At issue is when schools and teachers can be held liable for failing to protect students.

   DailyWire.com
Tinnakorn Jorruang / EyeEm / Getty Images

Fairfax County Public Schools has asked the Supreme Court to hear a case that an appeals court judge said amounted to schools asking to get “one free rape” before staff could be responsible for inaction.

The National School Boards Association (NSBA) wrote a “friend-of-the-court” brief supporting Fairfax’s position. NSBA previously wrote a letter comparing parents to potential domestic terrorists, specifically singling out a father who was angry at the school board because his daughter was raped at school.

The schools groups are hoping the high court will intervene to block a case brought by a teenage girl, known as Jane Doe, against the school system from going to trial.

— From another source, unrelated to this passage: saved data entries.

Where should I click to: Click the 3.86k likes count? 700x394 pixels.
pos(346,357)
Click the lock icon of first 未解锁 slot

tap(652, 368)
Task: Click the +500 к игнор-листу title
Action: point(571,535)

The case places the NSBA and the Virginia school district up against the National Women’s Law Center, the Human Rights Campaign, the National Black Women’s Reproductive Justice Agenda, and other feminist, liberal, or survivors-rights groups, all of whom filed an opposing friend-of-the-court brief. National groups have a strong interest in the case because the legal question could set a precedent that would insulate school systems and staff from liability for failing to take action after they learn about an alleged sexual assault on school grounds.

Shatter the Silence, a group of survivors of sexual assault within Fairfax schools and their families, said in a statement: “The Fairfax County School Board has no shame. Board members plaster their equity commitments on Twitter and pass empty resolutions claiming that inclusion and civil rights guide their governance. In reality, they spend taxpayer money asking the Supreme Court to enshrine a ‘one free rape’ safe harbor for schools that fail to properly investigate allegations of student sexual abuse.”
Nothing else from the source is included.